> [INFORMATION SHOWN]:
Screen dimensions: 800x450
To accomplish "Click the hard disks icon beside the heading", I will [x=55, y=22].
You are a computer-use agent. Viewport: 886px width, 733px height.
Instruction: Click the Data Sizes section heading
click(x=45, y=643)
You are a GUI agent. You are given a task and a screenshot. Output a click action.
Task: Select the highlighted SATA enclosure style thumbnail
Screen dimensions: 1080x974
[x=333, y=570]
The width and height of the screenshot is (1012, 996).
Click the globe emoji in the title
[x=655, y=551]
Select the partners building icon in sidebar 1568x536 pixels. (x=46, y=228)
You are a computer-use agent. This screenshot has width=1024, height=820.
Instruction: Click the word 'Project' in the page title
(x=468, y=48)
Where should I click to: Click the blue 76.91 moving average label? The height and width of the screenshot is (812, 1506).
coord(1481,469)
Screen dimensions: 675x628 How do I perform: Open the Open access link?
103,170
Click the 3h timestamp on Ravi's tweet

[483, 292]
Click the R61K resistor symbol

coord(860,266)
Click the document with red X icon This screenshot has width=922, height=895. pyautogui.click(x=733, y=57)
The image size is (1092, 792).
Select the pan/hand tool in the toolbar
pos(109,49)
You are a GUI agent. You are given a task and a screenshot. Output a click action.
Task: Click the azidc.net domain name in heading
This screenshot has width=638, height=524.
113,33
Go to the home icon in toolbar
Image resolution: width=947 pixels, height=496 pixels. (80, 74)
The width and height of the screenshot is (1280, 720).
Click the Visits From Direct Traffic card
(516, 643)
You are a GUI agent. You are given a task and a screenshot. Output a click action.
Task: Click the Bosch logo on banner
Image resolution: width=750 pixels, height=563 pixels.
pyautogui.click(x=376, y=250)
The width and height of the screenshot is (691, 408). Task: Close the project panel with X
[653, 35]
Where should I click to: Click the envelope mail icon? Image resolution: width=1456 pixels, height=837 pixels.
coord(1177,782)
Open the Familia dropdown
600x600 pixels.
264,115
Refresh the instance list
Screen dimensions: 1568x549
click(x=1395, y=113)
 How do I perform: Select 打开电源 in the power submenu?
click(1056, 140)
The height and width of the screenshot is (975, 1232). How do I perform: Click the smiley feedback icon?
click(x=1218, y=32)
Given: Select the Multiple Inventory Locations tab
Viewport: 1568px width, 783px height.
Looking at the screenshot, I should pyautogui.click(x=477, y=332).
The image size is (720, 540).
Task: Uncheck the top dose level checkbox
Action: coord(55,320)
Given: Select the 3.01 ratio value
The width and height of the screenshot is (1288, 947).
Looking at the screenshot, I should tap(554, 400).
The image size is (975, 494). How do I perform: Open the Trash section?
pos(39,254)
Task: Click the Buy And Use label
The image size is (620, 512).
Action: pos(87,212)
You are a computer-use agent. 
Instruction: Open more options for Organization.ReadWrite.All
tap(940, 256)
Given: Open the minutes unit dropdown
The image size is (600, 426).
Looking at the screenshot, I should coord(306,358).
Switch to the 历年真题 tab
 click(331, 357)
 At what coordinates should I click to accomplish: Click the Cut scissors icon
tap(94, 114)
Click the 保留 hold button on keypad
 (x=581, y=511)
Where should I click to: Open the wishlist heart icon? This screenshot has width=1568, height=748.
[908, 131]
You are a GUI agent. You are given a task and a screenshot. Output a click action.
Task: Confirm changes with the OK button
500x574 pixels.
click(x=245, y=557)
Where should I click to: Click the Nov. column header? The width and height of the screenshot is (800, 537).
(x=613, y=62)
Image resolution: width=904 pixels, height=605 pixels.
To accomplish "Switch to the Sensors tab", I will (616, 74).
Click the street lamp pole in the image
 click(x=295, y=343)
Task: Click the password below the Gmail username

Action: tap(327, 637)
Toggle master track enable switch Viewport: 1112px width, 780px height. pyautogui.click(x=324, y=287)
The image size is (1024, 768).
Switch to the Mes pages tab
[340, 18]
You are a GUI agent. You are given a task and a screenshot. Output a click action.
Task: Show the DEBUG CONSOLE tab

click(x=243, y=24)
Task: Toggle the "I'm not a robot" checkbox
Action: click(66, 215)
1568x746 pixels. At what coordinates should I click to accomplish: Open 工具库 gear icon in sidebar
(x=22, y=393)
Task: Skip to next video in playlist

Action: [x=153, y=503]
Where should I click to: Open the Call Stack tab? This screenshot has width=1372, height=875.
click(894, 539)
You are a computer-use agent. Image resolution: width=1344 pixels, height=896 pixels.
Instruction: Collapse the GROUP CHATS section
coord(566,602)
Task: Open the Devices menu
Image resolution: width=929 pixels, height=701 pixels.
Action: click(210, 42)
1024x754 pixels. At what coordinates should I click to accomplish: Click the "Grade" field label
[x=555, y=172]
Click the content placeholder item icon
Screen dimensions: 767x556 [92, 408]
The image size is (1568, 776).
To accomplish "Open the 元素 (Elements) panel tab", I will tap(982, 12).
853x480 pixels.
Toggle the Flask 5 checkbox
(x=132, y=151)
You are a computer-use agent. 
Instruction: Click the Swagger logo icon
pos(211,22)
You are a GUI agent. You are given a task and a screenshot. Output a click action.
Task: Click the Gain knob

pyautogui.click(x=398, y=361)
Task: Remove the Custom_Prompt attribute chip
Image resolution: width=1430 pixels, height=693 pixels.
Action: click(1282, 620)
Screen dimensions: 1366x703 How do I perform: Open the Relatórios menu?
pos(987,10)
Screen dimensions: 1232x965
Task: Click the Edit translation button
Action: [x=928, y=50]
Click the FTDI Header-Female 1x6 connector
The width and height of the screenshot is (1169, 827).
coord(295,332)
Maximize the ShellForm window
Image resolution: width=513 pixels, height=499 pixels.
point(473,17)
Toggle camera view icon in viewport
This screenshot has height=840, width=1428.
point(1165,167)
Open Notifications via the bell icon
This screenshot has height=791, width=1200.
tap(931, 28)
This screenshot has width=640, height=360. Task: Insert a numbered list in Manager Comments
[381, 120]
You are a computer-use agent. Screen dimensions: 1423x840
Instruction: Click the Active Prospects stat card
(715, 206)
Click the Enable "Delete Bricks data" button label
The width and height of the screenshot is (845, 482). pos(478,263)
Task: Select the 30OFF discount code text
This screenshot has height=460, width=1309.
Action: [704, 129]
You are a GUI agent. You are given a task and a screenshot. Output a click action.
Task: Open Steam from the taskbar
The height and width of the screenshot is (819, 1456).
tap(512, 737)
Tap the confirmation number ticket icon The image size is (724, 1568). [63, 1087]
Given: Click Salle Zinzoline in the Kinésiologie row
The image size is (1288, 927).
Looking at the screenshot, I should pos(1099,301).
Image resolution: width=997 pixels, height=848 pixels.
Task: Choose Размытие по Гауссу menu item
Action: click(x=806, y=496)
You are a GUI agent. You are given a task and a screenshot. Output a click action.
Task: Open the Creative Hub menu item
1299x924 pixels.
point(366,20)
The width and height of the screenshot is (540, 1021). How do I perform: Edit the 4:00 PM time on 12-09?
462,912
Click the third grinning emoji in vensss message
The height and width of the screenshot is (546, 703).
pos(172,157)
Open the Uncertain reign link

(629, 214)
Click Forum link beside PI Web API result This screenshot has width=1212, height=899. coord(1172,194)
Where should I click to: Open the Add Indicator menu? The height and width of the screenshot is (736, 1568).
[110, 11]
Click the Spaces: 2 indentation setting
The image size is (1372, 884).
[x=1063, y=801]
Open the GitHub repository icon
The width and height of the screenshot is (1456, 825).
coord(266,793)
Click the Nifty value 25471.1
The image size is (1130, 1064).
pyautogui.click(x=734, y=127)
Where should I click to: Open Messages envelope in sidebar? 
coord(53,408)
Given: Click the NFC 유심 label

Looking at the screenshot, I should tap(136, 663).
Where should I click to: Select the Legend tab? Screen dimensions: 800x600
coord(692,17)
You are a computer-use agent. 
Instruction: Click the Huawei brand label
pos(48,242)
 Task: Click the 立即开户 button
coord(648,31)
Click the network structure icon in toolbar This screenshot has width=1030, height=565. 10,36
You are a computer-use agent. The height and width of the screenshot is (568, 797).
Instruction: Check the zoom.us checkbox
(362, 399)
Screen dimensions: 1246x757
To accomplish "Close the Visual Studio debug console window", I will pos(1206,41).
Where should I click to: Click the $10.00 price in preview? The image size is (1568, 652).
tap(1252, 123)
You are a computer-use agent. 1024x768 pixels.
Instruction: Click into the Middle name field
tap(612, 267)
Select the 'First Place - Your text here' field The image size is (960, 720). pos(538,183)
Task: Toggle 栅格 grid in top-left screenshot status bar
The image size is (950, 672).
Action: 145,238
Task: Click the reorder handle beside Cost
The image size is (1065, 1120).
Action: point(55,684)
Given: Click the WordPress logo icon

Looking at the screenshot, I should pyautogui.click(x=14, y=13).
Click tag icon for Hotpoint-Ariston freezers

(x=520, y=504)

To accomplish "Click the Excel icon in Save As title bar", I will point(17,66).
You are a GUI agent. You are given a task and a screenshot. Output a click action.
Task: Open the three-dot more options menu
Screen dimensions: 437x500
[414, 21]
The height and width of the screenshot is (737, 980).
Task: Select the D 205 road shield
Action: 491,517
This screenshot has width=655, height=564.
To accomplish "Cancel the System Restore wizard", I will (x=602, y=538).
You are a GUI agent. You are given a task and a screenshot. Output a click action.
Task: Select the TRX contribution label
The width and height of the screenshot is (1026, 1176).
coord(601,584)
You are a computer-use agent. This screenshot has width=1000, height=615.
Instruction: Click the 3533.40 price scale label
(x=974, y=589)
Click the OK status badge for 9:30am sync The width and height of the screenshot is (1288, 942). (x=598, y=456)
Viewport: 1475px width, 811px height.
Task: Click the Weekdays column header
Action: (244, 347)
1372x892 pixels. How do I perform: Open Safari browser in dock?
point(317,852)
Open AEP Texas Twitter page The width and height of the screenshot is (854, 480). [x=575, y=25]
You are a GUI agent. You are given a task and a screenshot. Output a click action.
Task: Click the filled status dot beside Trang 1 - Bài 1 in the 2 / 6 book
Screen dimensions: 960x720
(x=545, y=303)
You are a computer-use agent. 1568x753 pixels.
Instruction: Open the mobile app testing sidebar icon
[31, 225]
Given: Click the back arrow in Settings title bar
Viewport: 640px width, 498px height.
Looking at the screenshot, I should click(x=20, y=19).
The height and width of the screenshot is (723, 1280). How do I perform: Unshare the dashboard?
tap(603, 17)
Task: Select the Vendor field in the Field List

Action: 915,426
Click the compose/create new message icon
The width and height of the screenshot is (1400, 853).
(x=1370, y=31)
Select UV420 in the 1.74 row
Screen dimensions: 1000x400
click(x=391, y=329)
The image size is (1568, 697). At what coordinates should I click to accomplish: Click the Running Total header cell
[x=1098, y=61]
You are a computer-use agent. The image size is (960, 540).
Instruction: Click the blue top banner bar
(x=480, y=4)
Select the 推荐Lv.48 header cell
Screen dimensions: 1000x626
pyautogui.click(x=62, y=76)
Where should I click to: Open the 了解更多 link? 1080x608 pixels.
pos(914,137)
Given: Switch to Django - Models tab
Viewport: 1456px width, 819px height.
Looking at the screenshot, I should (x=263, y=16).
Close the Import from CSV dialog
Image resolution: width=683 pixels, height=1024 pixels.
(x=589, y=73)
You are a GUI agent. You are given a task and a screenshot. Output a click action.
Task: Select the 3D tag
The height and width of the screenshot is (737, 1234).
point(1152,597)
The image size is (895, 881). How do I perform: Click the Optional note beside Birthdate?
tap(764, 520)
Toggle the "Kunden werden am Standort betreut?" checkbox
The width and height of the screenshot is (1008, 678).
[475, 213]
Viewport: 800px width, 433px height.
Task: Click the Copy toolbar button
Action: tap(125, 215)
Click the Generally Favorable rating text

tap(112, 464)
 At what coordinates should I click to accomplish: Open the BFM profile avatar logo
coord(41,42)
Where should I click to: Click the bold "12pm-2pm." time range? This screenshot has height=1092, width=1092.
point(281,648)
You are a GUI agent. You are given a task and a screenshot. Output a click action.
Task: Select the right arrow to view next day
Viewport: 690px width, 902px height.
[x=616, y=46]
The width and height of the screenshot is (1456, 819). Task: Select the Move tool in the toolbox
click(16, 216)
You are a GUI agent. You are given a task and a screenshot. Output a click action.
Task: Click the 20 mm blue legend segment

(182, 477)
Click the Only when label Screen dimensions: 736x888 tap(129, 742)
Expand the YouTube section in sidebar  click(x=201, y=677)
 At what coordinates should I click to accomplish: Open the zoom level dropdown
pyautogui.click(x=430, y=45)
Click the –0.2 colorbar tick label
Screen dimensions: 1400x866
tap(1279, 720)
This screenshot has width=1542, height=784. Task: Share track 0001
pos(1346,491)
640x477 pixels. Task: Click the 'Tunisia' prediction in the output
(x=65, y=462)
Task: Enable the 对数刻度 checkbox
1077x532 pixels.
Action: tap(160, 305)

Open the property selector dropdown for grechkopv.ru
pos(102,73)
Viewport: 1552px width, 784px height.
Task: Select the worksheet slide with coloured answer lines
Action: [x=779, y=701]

> [PROBLEM STATEMENT]: Rewrite the material between the lines holding "Given: Open the minutes unit dropdown" and "click(x=245, y=557)", inclusive, with every "icon" changed to "symbol" and nothing else altered.

> [SOLUTION FOR THIS TASK]:
Given: Open the minutes unit dropdown
The image size is (600, 426).
Looking at the screenshot, I should coord(306,358).
Switch to the 历年真题 tab
 click(331, 357)
 At what coordinates should I click to accomplish: Click the Cut scissors symbol
tap(94, 114)
Click the 保留 hold button on keypad
 (x=581, y=511)
Where should I click to: Open the wishlist heart symbol? This screenshot has width=1568, height=748.
[908, 131]
You are a GUI agent. You are given a task and a screenshot. Output a click action.
Task: Confirm changes with the OK button
500x574 pixels.
click(x=245, y=557)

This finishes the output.